DATASET EXTRACT below:

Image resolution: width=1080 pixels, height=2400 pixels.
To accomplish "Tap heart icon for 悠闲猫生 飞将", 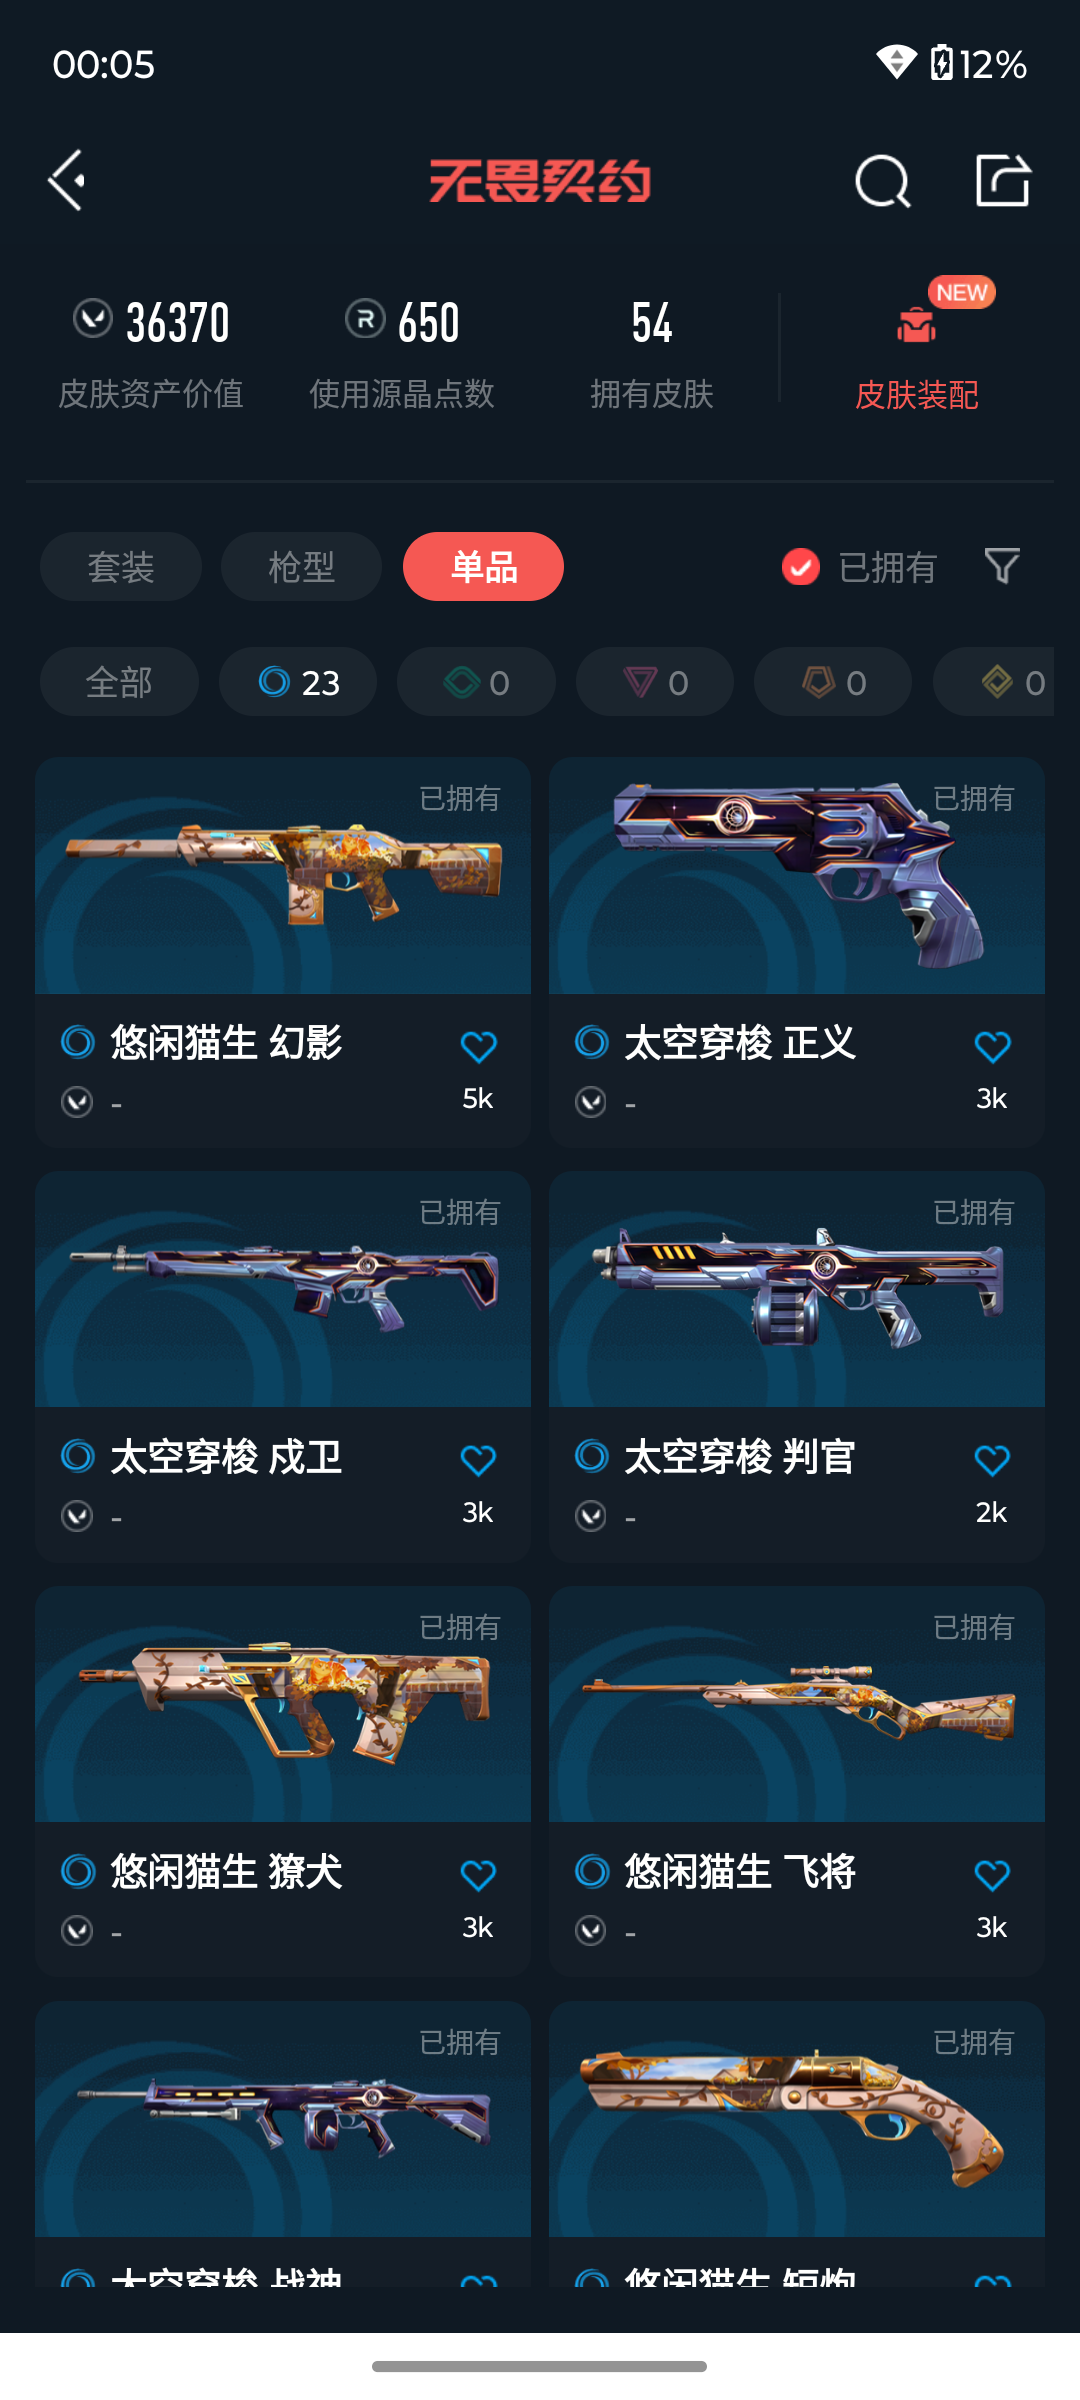I will tap(992, 1876).
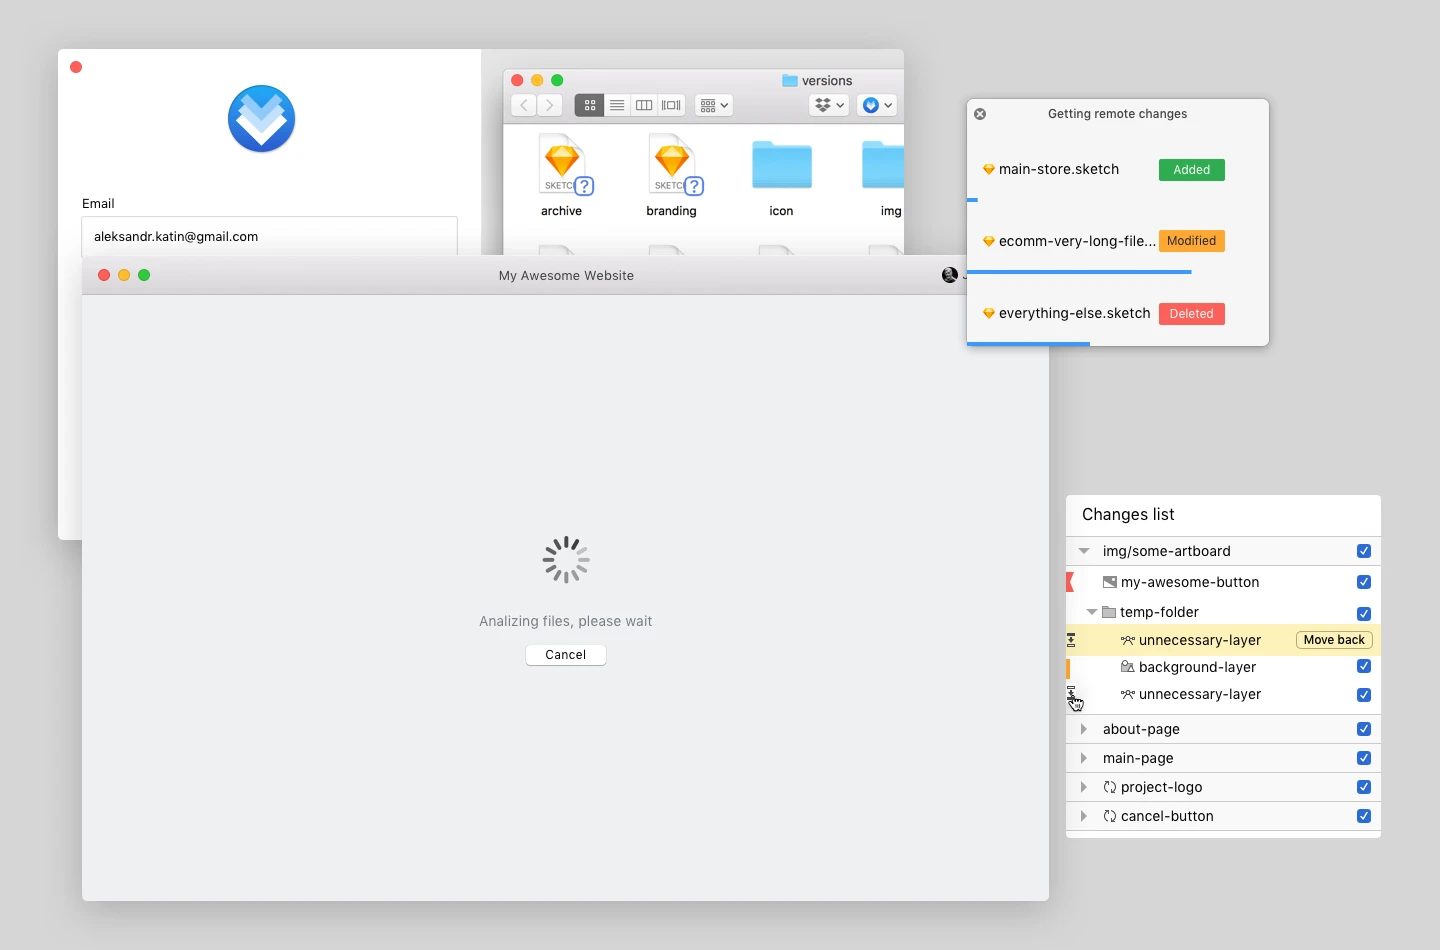Screen dimensions: 1440x950
Task: Switch Finder to gallery view
Action: coord(672,105)
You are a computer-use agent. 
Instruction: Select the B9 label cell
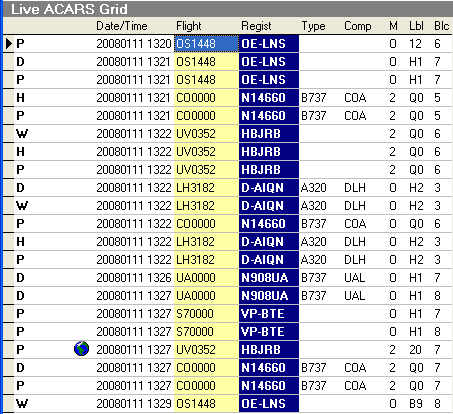pos(416,404)
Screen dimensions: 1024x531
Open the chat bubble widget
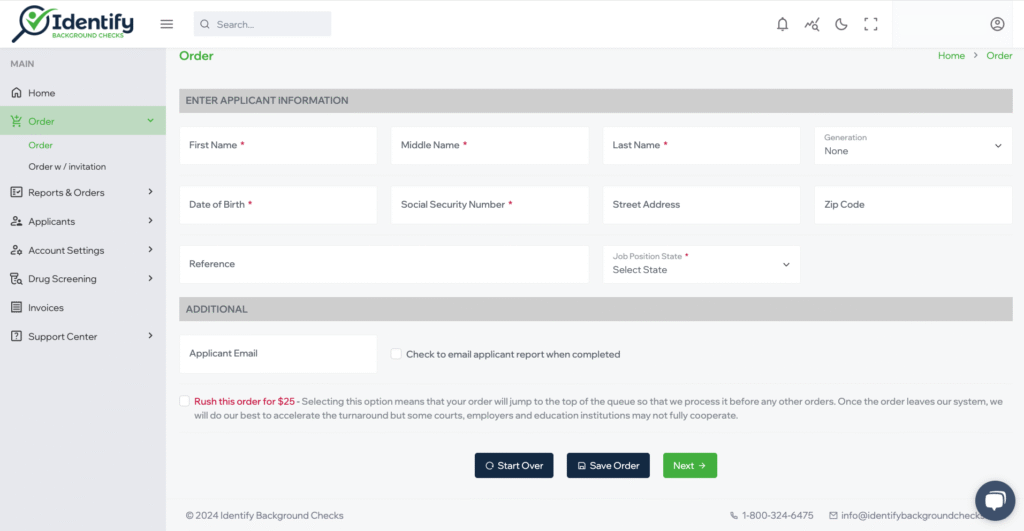995,500
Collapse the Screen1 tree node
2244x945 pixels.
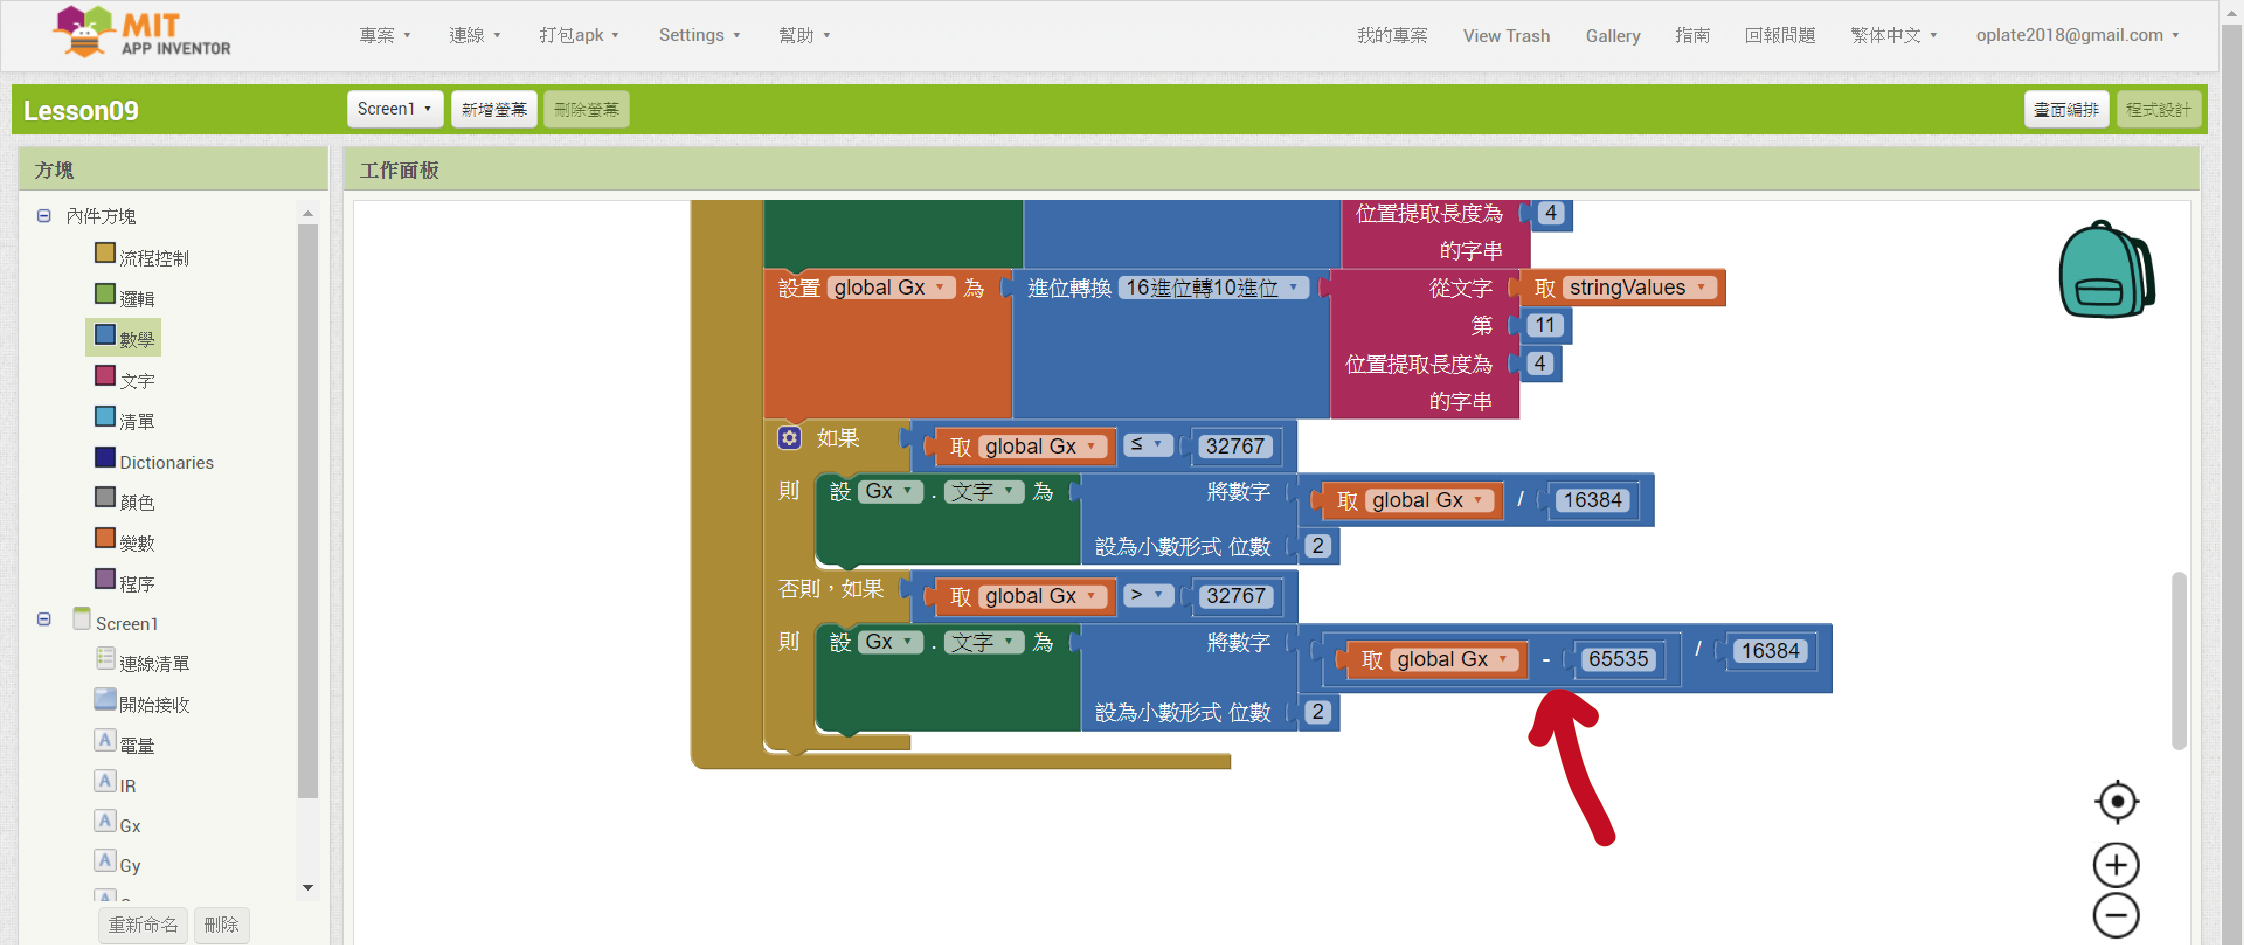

End of DATASET EXTRACT.

Your task is to write out, exactly and without pictures, only the lines from the one holding "Screen dimensions: 1024x531" to the last line of the data.

Screen dimensions: 1024x531
Open the chat bubble widget
995,500
Collapse the Screen1 tree node
2244x945 pixels.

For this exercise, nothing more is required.